(Data records Opens)

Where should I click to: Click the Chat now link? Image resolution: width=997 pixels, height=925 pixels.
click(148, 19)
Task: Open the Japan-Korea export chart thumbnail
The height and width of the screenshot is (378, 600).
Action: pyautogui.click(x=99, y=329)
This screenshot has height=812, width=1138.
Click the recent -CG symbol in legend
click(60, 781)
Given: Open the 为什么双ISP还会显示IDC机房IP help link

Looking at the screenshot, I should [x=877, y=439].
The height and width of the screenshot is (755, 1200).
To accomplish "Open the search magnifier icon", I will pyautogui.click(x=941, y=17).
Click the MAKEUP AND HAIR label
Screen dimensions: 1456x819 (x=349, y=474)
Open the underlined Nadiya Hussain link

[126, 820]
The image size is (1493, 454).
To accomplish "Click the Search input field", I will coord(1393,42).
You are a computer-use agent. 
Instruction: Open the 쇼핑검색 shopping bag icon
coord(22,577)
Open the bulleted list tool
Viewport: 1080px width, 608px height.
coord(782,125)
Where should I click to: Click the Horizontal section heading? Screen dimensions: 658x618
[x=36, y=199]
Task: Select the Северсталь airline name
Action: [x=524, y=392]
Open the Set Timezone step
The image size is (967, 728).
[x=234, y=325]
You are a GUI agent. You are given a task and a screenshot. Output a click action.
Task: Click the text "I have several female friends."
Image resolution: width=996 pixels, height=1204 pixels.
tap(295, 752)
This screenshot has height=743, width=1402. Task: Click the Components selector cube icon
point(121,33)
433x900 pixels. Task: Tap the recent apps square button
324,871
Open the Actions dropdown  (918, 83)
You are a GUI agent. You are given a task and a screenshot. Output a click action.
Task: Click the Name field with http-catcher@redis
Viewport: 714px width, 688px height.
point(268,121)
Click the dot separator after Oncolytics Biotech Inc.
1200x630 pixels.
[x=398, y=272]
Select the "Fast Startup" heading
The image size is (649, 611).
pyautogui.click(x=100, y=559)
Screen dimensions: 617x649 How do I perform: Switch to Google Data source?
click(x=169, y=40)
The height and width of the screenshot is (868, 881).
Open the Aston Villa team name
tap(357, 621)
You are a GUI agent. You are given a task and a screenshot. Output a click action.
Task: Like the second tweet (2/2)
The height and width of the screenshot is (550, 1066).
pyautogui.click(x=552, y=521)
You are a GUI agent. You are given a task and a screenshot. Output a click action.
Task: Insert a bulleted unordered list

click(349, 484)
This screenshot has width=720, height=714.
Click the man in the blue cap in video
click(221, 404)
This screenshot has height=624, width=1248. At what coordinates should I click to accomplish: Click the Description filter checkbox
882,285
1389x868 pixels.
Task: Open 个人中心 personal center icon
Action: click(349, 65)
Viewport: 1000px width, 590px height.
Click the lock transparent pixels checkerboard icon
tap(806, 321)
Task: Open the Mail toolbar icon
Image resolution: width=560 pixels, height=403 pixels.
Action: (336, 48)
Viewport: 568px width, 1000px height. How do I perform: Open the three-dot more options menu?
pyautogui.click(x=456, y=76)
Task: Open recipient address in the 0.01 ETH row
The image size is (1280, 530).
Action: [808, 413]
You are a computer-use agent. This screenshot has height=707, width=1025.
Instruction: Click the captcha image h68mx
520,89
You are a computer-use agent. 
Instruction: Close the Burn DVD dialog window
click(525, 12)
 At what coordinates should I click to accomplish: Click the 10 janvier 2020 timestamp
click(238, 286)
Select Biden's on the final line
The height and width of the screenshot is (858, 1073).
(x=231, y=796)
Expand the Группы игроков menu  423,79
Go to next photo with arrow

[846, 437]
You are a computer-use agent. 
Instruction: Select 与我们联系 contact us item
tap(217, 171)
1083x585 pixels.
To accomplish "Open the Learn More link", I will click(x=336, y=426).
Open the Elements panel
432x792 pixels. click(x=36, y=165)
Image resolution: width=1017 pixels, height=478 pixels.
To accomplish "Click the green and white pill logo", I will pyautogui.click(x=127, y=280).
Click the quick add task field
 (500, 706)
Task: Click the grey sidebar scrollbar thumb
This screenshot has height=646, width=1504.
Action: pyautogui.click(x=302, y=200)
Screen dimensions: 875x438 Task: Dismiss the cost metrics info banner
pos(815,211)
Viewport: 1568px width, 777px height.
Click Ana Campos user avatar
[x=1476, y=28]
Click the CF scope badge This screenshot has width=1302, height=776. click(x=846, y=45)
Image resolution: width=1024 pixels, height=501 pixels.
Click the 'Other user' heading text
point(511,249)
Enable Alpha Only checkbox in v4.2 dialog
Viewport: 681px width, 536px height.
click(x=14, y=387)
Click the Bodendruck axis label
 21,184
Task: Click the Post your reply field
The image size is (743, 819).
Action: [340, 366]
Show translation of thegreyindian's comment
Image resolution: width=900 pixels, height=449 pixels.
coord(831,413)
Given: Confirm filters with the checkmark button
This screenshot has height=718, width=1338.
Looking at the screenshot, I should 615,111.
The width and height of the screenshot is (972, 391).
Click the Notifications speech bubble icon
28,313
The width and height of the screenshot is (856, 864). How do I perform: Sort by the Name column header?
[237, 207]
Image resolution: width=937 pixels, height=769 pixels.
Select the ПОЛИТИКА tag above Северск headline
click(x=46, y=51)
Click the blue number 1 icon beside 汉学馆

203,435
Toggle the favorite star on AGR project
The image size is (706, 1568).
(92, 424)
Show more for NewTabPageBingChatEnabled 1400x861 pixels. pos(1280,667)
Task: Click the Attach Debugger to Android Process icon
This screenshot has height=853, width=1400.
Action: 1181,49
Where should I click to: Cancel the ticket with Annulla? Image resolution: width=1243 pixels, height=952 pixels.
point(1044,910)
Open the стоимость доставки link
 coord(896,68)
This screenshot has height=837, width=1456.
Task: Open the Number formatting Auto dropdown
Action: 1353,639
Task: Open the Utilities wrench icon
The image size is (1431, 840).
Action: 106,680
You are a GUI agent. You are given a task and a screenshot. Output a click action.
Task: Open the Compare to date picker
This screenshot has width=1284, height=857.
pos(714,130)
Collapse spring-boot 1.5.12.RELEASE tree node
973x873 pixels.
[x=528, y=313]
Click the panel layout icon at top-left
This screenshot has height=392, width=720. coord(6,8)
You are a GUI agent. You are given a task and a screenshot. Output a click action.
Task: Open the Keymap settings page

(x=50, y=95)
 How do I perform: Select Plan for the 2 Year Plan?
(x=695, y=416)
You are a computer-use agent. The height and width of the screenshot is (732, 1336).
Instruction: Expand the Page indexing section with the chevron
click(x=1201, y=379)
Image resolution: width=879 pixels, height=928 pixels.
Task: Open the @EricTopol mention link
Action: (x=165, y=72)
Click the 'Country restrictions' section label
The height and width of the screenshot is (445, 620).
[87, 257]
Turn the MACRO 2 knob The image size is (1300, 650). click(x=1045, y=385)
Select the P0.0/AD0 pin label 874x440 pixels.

(Data records Closes)

Task item
In full and exactly as written, repeat the data.

Answer to this exercise
Where should I click to: Click the Chat now link? Image resolution: width=997 pixels, height=925 pixels.
click(148, 19)
Task: Open the Japan-Korea export chart thumbnail
The height and width of the screenshot is (378, 600).
Action: pyautogui.click(x=99, y=329)
This screenshot has height=812, width=1138.
Click the recent -CG symbol in legend
click(60, 781)
Given: Open the 为什么双ISP还会显示IDC机房IP help link

Looking at the screenshot, I should [x=877, y=439].
The height and width of the screenshot is (755, 1200).
To accomplish "Open the search magnifier icon", I will pyautogui.click(x=941, y=17).
Click the MAKEUP AND HAIR label
Screen dimensions: 1456x819 (x=349, y=474)
Open the underlined Nadiya Hussain link

[126, 820]
The image size is (1493, 454).
To accomplish "Click the Search input field", I will coord(1393,42).
You are a computer-use agent. 
Instruction: Open the 쇼핑검색 shopping bag icon
coord(22,577)
Open the bulleted list tool
Viewport: 1080px width, 608px height.
coord(782,125)
Where should I click to: Click the Horizontal section heading? Screen dimensions: 658x618
[x=36, y=199]
Task: Select the Северсталь airline name
Action: [x=524, y=392]
Open the Set Timezone step
The image size is (967, 728).
[x=234, y=325]
You are a GUI agent. You are given a task and a screenshot. Output a click action.
Task: Click the text "I have several female friends."
Image resolution: width=996 pixels, height=1204 pixels.
tap(295, 752)
This screenshot has height=743, width=1402. Task: Click the Components selector cube icon
point(121,33)
433x900 pixels. Task: Tap the recent apps square button
324,871
Open the Actions dropdown  (918, 83)
You are a GUI agent. You are given a task and a screenshot. Output a click action.
Task: Click the Name field with http-catcher@redis
Viewport: 714px width, 688px height.
point(268,121)
Click the dot separator after Oncolytics Biotech Inc.
1200x630 pixels.
[x=398, y=272]
Select the "Fast Startup" heading
The image size is (649, 611).
pyautogui.click(x=100, y=559)
Screen dimensions: 617x649 How do I perform: Switch to Google Data source?
click(x=169, y=40)
The height and width of the screenshot is (868, 881).
Open the Aston Villa team name
tap(357, 621)
You are a GUI agent. You are given a task and a screenshot. Output a click action.
Task: Like the second tweet (2/2)
The height and width of the screenshot is (550, 1066).
pyautogui.click(x=552, y=521)
You are a GUI agent. You are given a task and a screenshot. Output a click action.
Task: Insert a bulleted unordered list

click(349, 484)
This screenshot has width=720, height=714.
Click the man in the blue cap in video
click(221, 404)
This screenshot has height=624, width=1248. At what coordinates should I click to accomplish: Click the Description filter checkbox
882,285
1389x868 pixels.
Task: Open 个人中心 personal center icon
Action: click(349, 65)
Viewport: 1000px width, 590px height.
Click the lock transparent pixels checkerboard icon
tap(806, 321)
Task: Open the Mail toolbar icon
Image resolution: width=560 pixels, height=403 pixels.
Action: (336, 48)
Viewport: 568px width, 1000px height. How do I perform: Open the three-dot more options menu?
pyautogui.click(x=456, y=76)
Task: Open recipient address in the 0.01 ETH row
The image size is (1280, 530).
Action: [808, 413]
You are a computer-use agent. This screenshot has height=707, width=1025.
Instruction: Click the captcha image h68mx
520,89
You are a computer-use agent. 
Instruction: Close the Burn DVD dialog window
click(525, 12)
 At what coordinates should I click to accomplish: Click the 10 janvier 2020 timestamp
click(238, 286)
Select Biden's on the final line
The height and width of the screenshot is (858, 1073).
(x=231, y=796)
Expand the Группы игроков menu  423,79
Go to next photo with arrow

[846, 437]
You are a computer-use agent. 
Instruction: Select 与我们联系 contact us item
tap(217, 171)
1083x585 pixels.
To accomplish "Open the Learn More link", I will click(x=336, y=426).
Open the Elements panel
432x792 pixels. click(x=36, y=165)
Image resolution: width=1017 pixels, height=478 pixels.
To accomplish "Click the green and white pill logo", I will pyautogui.click(x=127, y=280).
Click the quick add task field
 (500, 706)
Task: Click the grey sidebar scrollbar thumb
This screenshot has height=646, width=1504.
Action: pyautogui.click(x=302, y=200)
Screen dimensions: 875x438 Task: Dismiss the cost metrics info banner
pos(815,211)
Viewport: 1568px width, 777px height.
Click Ana Campos user avatar
[x=1476, y=28]
Click the CF scope badge This screenshot has width=1302, height=776. click(x=846, y=45)
Image resolution: width=1024 pixels, height=501 pixels.
Click the 'Other user' heading text
point(511,249)
Enable Alpha Only checkbox in v4.2 dialog
Viewport: 681px width, 536px height.
click(x=14, y=387)
Click the Bodendruck axis label
 21,184
Task: Click the Post your reply field
The image size is (743, 819).
Action: [340, 366]
Show translation of thegreyindian's comment
Image resolution: width=900 pixels, height=449 pixels.
coord(831,413)
Given: Confirm filters with the checkmark button
This screenshot has height=718, width=1338.
Looking at the screenshot, I should 615,111.
The width and height of the screenshot is (972, 391).
Click the Notifications speech bubble icon
28,313
The width and height of the screenshot is (856, 864). How do I perform: Sort by the Name column header?
[237, 207]
Image resolution: width=937 pixels, height=769 pixels.
Select the ПОЛИТИКА tag above Северск headline
click(x=46, y=51)
Click the blue number 1 icon beside 汉学馆

203,435
Toggle the favorite star on AGR project
The image size is (706, 1568).
(92, 424)
Show more for NewTabPageBingChatEnabled 1400x861 pixels. pos(1280,667)
Task: Click the Attach Debugger to Android Process icon
This screenshot has height=853, width=1400.
Action: 1181,49
Where should I click to: Cancel the ticket with Annulla? Image resolution: width=1243 pixels, height=952 pixels.
point(1044,910)
Open the стоимость доставки link
 coord(896,68)
This screenshot has height=837, width=1456.
Task: Open the Number formatting Auto dropdown
Action: 1353,639
Task: Open the Utilities wrench icon
The image size is (1431, 840).
Action: 106,680
You are a GUI agent. You are given a task and a screenshot. Output a click action.
Task: Open the Compare to date picker
This screenshot has width=1284, height=857.
pos(714,130)
Collapse spring-boot 1.5.12.RELEASE tree node
973x873 pixels.
[x=528, y=313]
Click the panel layout icon at top-left
This screenshot has height=392, width=720. coord(6,8)
You are a GUI agent. You are given a task and a screenshot. Output a click action.
Task: Open the Keymap settings page

(x=50, y=95)
 How do I perform: Select Plan for the 2 Year Plan?
(x=695, y=416)
You are a computer-use agent. The height and width of the screenshot is (732, 1336).
Instruction: Expand the Page indexing section with the chevron
click(x=1201, y=379)
Image resolution: width=879 pixels, height=928 pixels.
Task: Open the @EricTopol mention link
Action: (x=165, y=72)
Click the 'Country restrictions' section label
The height and width of the screenshot is (445, 620).
[87, 257]
Turn the MACRO 2 knob The image size is (1300, 650). click(x=1045, y=385)
Select the P0.0/AD0 pin label 874x440 pixels.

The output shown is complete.